Thursday, October 27, 2011

My Borneo Boy


I can’t believe I’m actually going to pet the huge, disgusting beetle. I stick my finger out and stroke his crusty little back, my mouth contorts into what I hope is a smile.

My 3-year-old son jumps up and down and squeals with delight. Then his finger replaces mine, and I sit back and watch my son touch the bug, the smile on my own face now real.

His daddy is his hero, and any airplane flying overhead is surely the one that Daddy is flying. But I’m the one who sits at the breakfast table and the lunch table, talking about airplanes and geckoes and our plans to go jalan-jalan (Indonesian for anything that involves going somewhere).

And though his Daddy is fearless with bugs and lizards, I jump when I see a spider and shriek when a gecko falls out of my cupboard onto me.
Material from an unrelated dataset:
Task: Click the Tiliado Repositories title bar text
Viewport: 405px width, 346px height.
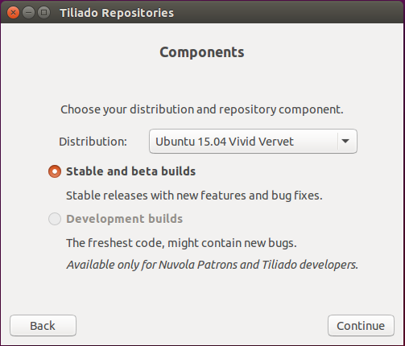Action: pos(117,13)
But though my job as a Mama of a little boy is to cut the peanut butter and jelly into a truck shape, and give big hugs after a fall, I want to be a Mama, not just of my 3-year-old baby, but of a boy who will someday be a man. And that means teaching him to be brave.

So I pet beetles clinging to the screen door and point out geckoes on our walls and send him off on adventures in airplanes with his daddy.

And somewhere in facing my fears of Borneo-sized critters, I hope Evan will learn how to be brave in bigger things in this place, too. Like understanding other cultures when it means we learn new ways of saying things. Like sharing what we like with people we should love.

Like staying strong through hard things while keeping a heart tender in trust. Like living in faith’s future even when we are sinking in today’s discouragements. Like doing things that might hurt or sting if it means we will learn and grow.

Like being brave, not just for the sake of being tough, but so that he can reach those trapped in fear or poverty or need.

It’s a big job, this role as mother of a son. And I fear I will get it wrong. But then I remember that I touched—no, I pet, that beetle, and I stroked the gecko, and I nudged the boy to try it too.

And I smile in that place between uncertainty and hope, trusting he will grow to be a man who lives beyond his fears.